Mohegan — These youngins today, you never know what they consider old school. Probably a fax machine. So it's no layup that Jonquel Jones, all of 25 years old, really knows of the Bird fallaway or the McHale up-and-under. Maybe that's a little too old school.

"I know those players. Come on," Jones said with a wry grin Tuesday night. "I've watched their old stuff."

Jones turned their old stuff into current events at Mohegan Sun Arena, unveiling part of her offensive repertoire that had Larry Legend and McHale in it. The fallaway, the up-and-under and a pair of 3-pointers — you-can't-guard-her kind of stuff — that helped the Sun rally past Washington, 83-75.

Jonquel Jones, 6-foot-6, is shaped like 6 o'clock, but the rest of her game screams prime time.

"She's playing great," Mystics coach and old friend Mike Thibault said. "Elena (Delle Donne) can do those kinds of things. Tina Charles on many nights does. (Sylvia) Fowles and (Britney) Griner are going to stay by the hoop. Breanna Stewart, when she was playing, did it. (DeWanna) Bonner does that. Those long, tall players who can step out are all special. (Jones is) clearly special. You don't have a team that's 6-1 and she's been player of the week twice by accident. She's worked at her game."

And now that Chiney Ogwumike is gone, Jones not only plays more — 24 points in 32 minutes Tuesday — but can be the go-to offensively. In a quieter moment earlier this season, Sun coach Curt Miller wondered how his team would react late in close games. Give it to Jonquel wouldn't be a bad place to start.

"Her back to the basket plays are huge," Miller said. "The fadeaway and the really important up and-under were huge tonight. They kept a body on her all night. She wasn't getting free often. Scoring late with her back to the basket in a critical game is going to pay huge dividends down the stretch. We keep imploring that she can be equally as impressive with her back to the basket.

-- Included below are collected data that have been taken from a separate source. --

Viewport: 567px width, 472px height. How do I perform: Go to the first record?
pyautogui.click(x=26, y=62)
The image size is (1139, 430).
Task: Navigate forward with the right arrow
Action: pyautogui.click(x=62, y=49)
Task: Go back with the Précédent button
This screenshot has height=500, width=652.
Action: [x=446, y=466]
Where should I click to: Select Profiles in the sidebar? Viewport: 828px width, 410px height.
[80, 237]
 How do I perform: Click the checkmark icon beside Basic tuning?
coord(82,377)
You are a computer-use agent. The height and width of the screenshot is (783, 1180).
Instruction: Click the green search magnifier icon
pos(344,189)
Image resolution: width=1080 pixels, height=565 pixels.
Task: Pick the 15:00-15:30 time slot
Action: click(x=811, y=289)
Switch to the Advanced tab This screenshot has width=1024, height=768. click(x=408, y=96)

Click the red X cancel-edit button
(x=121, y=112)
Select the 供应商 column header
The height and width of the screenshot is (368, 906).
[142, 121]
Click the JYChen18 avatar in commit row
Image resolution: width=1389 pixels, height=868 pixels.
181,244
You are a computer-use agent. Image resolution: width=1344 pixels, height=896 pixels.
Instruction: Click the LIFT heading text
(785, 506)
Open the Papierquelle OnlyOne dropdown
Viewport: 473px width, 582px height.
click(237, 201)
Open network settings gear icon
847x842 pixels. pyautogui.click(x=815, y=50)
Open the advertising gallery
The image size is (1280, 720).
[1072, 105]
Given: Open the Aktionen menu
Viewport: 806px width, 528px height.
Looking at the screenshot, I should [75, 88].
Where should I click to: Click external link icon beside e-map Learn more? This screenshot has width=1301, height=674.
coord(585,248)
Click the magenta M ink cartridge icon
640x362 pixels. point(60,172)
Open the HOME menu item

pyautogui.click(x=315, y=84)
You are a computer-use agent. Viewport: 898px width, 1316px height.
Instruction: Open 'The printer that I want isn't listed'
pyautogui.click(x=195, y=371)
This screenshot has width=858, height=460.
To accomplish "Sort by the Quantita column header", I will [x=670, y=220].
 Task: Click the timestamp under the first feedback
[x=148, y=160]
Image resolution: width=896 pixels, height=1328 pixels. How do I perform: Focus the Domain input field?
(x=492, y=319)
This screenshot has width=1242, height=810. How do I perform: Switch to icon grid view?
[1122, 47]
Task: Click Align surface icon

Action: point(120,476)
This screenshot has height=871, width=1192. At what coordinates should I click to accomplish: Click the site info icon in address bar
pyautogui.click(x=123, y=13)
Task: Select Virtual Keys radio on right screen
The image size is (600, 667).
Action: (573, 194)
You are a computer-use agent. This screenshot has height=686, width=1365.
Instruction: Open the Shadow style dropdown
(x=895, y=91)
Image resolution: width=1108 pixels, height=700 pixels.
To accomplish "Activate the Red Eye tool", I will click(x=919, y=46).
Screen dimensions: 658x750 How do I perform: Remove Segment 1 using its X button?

"You can throw the ball to her in different places and play off of it. It's what you see around the league. Fowles and Griner late in games get touches and you play off of them. It would be a huge luxury if this continues."

The Sun, who generally play unselfishly and run great offense, nonetheless have a star in Jones. But given that the offense is democratic, can Jones become tyrannical on occasion and demand, demand, demand the ball?

"Funny you should ask that," Jones said. "Amber (Cox) our GM gave me a book from Abby Wambach called 'Wolfpack.' And chapter six was talking about how she played against an older player from the U.S. Olympic team once and learned that. I've been getting better at it."

Thibault said Jones began honing her three-point shot in college at George Washington. She's alarmingly accurate from there, belying how people her size often aren't. But the real improvement in her game has come underneath, where there is more traffic and elbows.

"It's been a big deal for me," Jones said. "I feel really comfortable in the 3-point area. But one of the things that can take my game to the next level is to be able to score inside. Our assistant coach Awvee (Storey) has really been helping me a lot with that. Working every day after practice. The repetition helps."

And so, the Sun are 6-1 now, winning despite not shooting the ball well every night. They've beaten Washington twice and have the tiebreaker against the equally talented Mystics (and wouldn't this make a heck of a playoff series). Most importantly, they have a star on their team now who played like one Tuesday night.

The fallaway, the up-and-under and a few threes. And now a late-game offensive set: give it to J.J. and get out of the way. It even rhymes.